Как-то, выступая в политехническом институте на диспуте о пролетарском интернационализме, Владимир Маяковский сказал:
— Среди русских я чувствую себя русским, среди грузин — грузином…
— А среди дураков? — вдруг кто-то выкрикнул из зала.
— А среди дураков я впервые, — мгновенно ответил Маяковский.
Путешествуя по Франции, Марк Твен ехал поездом в город Дижон. Поезд был проходящим, и он попросил разбудить его вовремя. При этом писатель сказал проводнику:
— Я очень крепко сплю. Когда вы будете меня будить, может быть, я буду кричать. Так не обращайте на это внимания и обязательно высадите меня в Дижоне.
Когда Марк Твен проснулся, было уже утро и поезд подходил к Парижу. Писатель понял, что проехал Дижон, и очень рассердился. Он побежал к проводнику и стал ему выговаривать.
— Я никогда не был так сердит, как сейчас! — кричал он.
— Вы не так сильно сердитесь, как тот американец, которого я ночью высадил в Дижоне, — ответил проводник.
Марк Твен, будучи
Александр Пушкин во время своего пребывания в Царскосельском лицее задумал удрать в Петербург, чтобы погулять. Гувернер Трико его не отпустил и заявил при этом, что будет следить за ним. Пушкин махнул рукой на это заявление и, захватив Вильгельма Кюхельбекера, удрал в Питер. За ними последовал и Трико. К заставе первым подъезжает Александр Сергеевич.
— Фамилия? — спрашивает заставный.
— Александр Однако! — отвечает поэт. Заставный записывает фамилию и пропускает едущего. За Пушкиным подкатывает Кюхельбекер.
— Фамилия? — опять спрашивает заставный.
— Григорий Двако! — отвечает товарищ Пушкина, придумавшего эту остроумную комбинацию.
Заставный записывает и с сомнением качает головой. Подъезжает наконец гувернер.
— Ваша фамилия?
— Трико.
— Врешь! — теряет терпение заставный. — Здесь что-то недоброе! Один за другим Одна-ко, Два-ко, Три-ко! Шалишь, брат, ступай в караулку!
Бедняга Трико просидел целые сутки под арестом при заставе, а Пушкин свободно покутил со своим товарищем.
Однажды один знакомый Александра Пушкина, офицер Кондыба, спросил поэта, может ли он придумать рифму к словам «рак» и «рыба». Пушкин ответил: «Дурак Кондыба!» Офицер сконфузился и предложил составить рифму к сочетанию «рыба и рак». Пушкин и тут не растерялся: «Кондыба — дурак».

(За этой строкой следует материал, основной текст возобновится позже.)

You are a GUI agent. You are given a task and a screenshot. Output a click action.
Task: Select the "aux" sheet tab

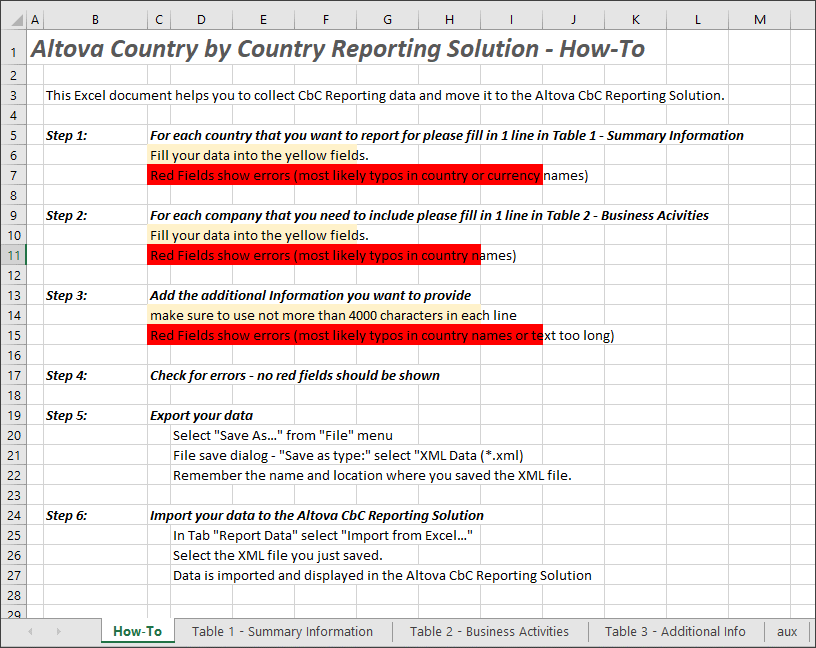[787, 631]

В XIX веке один далекий от светской жизни российский помещик хотел определить сына в какое-нибудь учебное заведение, но не знал, как правильно составить прошение и, главное, как титуловать государя. После долгих раздумий он вспомнил, что как-то держал в руках газету и государя в ней называли «августейшим». На дворе стоял сентябрь, и простак написал «сентябрейший государь». Прочитав, Николай I рассмеялся, приказал принять сына и учить, чтоб не был таким дураком, как его отец.
Иван Крылов был добрым человеком и часто хвалил и слабые произведения, лишь бы не огорчать автора. Однажды один бездарный поэт процитировал во введении к своей книге положительный отзыв, который дал о его произведении Крылов.
— Видишь, Иван Андреевич, как он использовал твою доброту, — сказал Крылову кто-то из его друзей. — Теперь он будет ссылаться на то, что ты хвалишь его произведения.
— Не беда, — ответил спокойно Крылов. — Ведь все знают, что я пишу басни.